Anche i soldati dell’esercito per sorvegliare le città e le aree più a rischio. Partirà dal primo agosto il nuovo piano contenuto nel «pacchetto sicurezza» già varato per decreto dal governo. Ad annunciarlo il ministro della Difesa, Ignazio La Russa, che, ieri mattina, ha incontrato nella sede del Comune il sindaco Letizia Moratti per annunciarle che Milano sarà una delle città scelte per la sperimentazione. Pattuglie di tre uomini, formate da un soldato con due carabinieri, finanzieri o poliziotti, incaricate di presidiare il territorio. «Saranno 3mila - annuncia La Russa - i soldati messi a disposizione». Di questi, 2mila saranno utilizzati per presidiare gli obiettivi sensibili, mentre altri mille avranno il compito di pattugliare le città. «In questo modo - aggiunge il ministro - i 2mila uomini delle forze dell’ordine liberati dai compiti di presidio, potranno occuparsi della sicurezza». Ad agosto e settembre nei luoghi di villeggiatura e poi, a partire dall’autunno, anche loro in piazze e strade considerate più a rischio. Assolutamente positivo il giudizio della Moratti, che oggi sarà a Roma per incontrare il ministro dell’Interno Bobo Maroni con il quale parlerà di emergenza rom, della moschea di viale Jenner da spostare e della destinazione dei militari in arrivo. «Importante la visita di La Russa - assicura il sindaco - perché Milano aveva da subito accolto favorevolmente l’idea di impiegare l’esercito. Uomini che hanno un’esperienza importante perché tornano da missioni di pace e che quindi sanno bene come rapportarsi con il territorio». Parlando dei soldati italiani impegnati all’estero, La Russa spiega che «tutti i giorni fanno qualcosa di concreto per la pace. Non fanno girotondi, né i cortei di chi chiede, legittimamente, la fine delle guerre. Ma operano sul campo e hanno bisogno di conforto e di appoggio. E serviranno anche in patria per garantire un miglior controllo del territorio».
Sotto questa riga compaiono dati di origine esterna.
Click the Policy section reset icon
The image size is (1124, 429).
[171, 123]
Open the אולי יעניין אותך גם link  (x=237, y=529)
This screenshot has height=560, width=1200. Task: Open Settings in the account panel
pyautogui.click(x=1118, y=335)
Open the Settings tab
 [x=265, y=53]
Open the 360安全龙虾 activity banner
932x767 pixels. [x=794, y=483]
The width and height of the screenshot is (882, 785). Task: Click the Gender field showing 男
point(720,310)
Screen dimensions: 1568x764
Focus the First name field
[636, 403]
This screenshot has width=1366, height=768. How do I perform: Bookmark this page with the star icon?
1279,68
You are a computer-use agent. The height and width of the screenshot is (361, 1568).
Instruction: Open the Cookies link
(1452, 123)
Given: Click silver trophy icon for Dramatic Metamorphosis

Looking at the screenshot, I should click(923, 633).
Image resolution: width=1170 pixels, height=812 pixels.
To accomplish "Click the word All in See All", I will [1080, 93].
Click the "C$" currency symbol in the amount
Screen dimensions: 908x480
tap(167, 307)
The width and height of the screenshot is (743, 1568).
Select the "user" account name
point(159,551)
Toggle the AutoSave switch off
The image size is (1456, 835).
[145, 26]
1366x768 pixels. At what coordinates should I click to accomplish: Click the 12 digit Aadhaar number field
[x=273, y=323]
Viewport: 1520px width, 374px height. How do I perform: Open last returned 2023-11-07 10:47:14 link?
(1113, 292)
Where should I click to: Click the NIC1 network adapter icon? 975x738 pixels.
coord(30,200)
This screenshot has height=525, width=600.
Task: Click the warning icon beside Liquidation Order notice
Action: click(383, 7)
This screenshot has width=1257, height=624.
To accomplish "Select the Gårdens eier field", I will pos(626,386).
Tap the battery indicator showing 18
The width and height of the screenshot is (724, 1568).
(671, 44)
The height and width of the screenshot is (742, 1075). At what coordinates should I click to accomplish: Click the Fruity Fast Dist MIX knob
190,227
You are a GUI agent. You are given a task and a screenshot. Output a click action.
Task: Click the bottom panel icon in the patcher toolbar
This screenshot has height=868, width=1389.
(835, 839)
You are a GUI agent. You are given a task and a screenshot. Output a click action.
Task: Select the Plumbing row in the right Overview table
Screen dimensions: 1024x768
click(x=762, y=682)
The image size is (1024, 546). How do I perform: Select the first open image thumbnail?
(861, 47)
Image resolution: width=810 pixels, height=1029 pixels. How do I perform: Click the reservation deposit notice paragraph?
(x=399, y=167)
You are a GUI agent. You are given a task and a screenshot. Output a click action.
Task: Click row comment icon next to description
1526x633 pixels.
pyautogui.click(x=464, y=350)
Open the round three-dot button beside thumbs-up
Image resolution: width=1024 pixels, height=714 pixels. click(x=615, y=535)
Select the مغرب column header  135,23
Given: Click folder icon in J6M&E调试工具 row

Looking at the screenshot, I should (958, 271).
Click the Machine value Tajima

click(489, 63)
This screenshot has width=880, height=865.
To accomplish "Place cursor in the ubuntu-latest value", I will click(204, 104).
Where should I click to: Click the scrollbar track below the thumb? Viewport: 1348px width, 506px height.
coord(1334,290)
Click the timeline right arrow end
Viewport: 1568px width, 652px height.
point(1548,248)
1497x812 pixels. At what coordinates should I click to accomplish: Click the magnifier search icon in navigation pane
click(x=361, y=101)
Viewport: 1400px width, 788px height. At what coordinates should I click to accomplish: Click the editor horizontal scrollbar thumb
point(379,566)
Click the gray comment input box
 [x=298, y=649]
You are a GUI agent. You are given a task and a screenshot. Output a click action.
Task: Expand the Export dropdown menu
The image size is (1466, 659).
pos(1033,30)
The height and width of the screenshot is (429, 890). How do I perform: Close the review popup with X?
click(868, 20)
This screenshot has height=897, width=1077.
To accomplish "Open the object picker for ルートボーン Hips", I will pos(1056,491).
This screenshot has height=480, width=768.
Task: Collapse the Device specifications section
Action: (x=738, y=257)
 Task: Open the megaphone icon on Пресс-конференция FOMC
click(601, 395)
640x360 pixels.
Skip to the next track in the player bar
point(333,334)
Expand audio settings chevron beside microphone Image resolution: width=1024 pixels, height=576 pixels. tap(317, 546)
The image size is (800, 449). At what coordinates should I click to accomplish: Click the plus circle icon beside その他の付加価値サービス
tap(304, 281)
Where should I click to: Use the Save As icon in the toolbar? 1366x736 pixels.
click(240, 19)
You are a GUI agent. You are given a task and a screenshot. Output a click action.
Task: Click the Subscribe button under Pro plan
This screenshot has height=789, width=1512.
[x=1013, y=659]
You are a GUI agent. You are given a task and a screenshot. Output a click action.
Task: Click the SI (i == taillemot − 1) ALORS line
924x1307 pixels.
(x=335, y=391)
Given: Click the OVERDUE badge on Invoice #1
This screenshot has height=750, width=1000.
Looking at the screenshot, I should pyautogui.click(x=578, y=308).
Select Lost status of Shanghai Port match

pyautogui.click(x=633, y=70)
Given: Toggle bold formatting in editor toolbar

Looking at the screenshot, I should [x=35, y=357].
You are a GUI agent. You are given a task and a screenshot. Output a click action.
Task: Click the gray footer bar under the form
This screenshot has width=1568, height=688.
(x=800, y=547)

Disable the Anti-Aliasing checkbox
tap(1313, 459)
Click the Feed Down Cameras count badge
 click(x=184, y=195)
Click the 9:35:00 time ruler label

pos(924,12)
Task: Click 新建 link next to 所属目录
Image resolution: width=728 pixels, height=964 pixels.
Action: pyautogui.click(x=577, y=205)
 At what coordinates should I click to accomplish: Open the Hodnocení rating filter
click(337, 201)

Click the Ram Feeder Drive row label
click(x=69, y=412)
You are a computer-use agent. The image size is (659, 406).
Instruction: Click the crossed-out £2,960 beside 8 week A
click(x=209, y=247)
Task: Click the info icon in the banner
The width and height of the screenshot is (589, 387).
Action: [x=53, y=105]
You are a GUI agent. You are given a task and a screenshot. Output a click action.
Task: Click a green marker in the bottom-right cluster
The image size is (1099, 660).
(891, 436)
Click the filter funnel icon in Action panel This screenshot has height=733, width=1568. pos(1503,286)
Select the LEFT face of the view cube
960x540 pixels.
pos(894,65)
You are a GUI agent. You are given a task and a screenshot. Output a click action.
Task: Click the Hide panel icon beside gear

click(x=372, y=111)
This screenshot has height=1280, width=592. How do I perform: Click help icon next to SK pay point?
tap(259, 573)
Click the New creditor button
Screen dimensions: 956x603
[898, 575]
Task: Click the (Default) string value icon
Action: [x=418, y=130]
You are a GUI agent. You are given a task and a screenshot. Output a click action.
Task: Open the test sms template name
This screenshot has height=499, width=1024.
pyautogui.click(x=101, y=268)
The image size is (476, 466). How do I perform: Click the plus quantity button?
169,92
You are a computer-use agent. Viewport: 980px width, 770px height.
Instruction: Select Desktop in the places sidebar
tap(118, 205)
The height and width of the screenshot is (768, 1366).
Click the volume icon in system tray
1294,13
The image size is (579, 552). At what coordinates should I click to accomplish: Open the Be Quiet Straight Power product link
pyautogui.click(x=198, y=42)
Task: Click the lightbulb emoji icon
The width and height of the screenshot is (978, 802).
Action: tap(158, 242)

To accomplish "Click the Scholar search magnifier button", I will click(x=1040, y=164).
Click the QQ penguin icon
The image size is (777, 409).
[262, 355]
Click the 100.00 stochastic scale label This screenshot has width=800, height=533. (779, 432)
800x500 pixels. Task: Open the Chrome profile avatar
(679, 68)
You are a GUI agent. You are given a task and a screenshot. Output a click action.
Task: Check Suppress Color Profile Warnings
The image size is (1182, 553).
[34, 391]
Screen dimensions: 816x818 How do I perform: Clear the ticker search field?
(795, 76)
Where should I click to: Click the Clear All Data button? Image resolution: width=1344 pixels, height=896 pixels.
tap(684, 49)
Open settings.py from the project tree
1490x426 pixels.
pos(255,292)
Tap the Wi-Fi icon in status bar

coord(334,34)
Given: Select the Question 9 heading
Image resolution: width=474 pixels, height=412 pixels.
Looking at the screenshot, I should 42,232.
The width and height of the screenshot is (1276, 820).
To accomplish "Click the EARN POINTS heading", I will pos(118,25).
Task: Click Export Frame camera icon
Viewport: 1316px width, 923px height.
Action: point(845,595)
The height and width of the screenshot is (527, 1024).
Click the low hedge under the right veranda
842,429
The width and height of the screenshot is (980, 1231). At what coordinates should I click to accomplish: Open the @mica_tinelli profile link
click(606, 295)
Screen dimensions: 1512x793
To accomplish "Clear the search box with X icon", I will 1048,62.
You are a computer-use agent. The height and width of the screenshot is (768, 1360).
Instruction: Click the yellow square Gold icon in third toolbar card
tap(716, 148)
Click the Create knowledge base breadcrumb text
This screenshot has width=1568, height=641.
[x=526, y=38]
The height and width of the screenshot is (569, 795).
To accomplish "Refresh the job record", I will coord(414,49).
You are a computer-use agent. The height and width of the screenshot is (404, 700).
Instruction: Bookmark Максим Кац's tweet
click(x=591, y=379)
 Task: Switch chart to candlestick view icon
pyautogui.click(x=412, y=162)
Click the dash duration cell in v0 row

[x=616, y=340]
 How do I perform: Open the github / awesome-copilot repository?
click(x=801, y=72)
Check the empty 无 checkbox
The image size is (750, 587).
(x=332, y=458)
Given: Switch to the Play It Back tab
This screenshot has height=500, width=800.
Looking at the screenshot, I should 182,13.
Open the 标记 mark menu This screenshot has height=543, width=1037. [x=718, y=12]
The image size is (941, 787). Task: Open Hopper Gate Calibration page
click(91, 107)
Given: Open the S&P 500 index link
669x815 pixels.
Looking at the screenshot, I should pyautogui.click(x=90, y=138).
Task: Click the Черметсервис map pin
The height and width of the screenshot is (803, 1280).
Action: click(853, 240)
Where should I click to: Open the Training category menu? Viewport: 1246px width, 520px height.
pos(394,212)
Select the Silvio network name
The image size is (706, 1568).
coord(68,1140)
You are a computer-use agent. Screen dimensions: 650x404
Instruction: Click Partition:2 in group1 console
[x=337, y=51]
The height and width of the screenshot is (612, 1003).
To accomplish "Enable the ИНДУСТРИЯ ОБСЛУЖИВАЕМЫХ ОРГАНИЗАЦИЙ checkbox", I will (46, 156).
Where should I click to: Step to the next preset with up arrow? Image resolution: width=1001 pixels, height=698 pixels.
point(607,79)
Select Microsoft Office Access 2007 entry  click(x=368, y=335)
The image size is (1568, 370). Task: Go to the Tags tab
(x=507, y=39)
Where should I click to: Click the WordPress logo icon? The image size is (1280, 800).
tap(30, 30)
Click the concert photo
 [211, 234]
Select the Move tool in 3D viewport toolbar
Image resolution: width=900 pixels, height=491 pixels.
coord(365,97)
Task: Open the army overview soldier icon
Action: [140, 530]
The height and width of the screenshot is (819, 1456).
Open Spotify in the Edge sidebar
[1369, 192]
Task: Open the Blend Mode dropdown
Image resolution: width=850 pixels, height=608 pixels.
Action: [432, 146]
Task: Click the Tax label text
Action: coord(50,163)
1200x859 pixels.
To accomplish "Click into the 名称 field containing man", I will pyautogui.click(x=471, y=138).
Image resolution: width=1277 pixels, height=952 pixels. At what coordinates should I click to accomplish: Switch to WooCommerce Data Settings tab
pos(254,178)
La decisione dei compiti da svolgere, assicura La Russa, spetterà al ministro dell’Interno, «con il quale, al contrario del governo Prodi con i continui scontri tra ministri della Difesa, dell’Interno e degli Esteri, noi non solo non ci guardiamo in cagnesco, ma anzi collaboriamo in perfetta intesa. E non era mai successo». Per il momento sembra chiaro che ai militari a Milano sarà affidata la sorveglianza del Duomo e delle chiese più importanti, della metropolitana e delle stazioni. Oltre alle strade del centro e i quartieri più a rischio criminalità. «L’utilizzo dei militari - le parole del vicesindaco e senatore di An Riccardo De Corato - è anche un’ottima soluzione alla cronica carenza di organico nelle forze dell’ordine. E Milano lo considera anche un risarcimento per quei 500 agenti promessi dal governo Prodi dal Patto per la sicurezza e mai arrivati». E garantisce che il Comune di idee su come utilizzarli ne ha molte. «A cominciare da via Imbonati, oggi una delle aree più critiche per l’alta presenza di stranieri, soprattutto clandestini. Poi La Stazione Centrale e l’asse Loreto-Padova-Buenos Aires con le continue risse tra stranieri fuori dai locali notturni. L’ultima domenica, finita con due vigili all’ospedale. E poi le zone dove c’è spaccio, criminalità, occupazioni abusive, degrado, forte presenza di extracomunitari clandestini».
«L’idea di queste pattuglie di città - conclude La Russa - è nata quando non ero ancora ministro. Allora non pensavo necessariamente alle Forze armate. Ma occorre garantire un miglior controllo del territorio e alla gente interessa ben poco che a occuparsene siano carabinieri, agenti di polizia o l’esercito. L’importante è che tutti si sentano protetti».